AZ profits plummet, but Crestor shines

Blame it on Seroquel, for one thing. AstraZeneca posted a big drop in third-quarter operating profits, weighed down by a charge of $473 million to cover potential Seroquel liabilities and $212 million in restructuring costs. Generic competition and the lack of pandemic-level flu vaccine sales also helped push net income down by 27 percent to $1.55 billion.

New rivals for its Arimidex cancer therapy, Pulmicort Respules asthma drug, and Toprol XL blood pressure remedy conspired with the loss of swine-flu shot sales to drag sales down by four percent to $7.9 billion, slightly below analyst estimates. Nonetheless, CEO David Brennan says he expects the company to hit its targets for the year.

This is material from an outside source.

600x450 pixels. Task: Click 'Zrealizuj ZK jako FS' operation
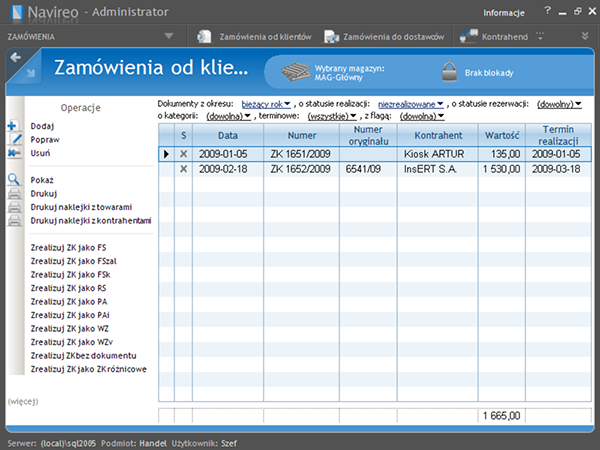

One bright light, as PharmaTimes points out, is Crestor. The cholesterol drug, a late entry into the statin market, grew sales by 20 percent to $1.37 billion. Prescriptions grew by 12 percent, five times the level of scrip growth for the overall U.S. statin market. That's a good thing, too, because AstraZeneca is counting on Crestor to help make up for key patent losses over the next couple of years. The key question, as Datamonitor's Simon King says, is whether Crestor can perform after generic rivals to statin giant Lipitor appear in late 2011.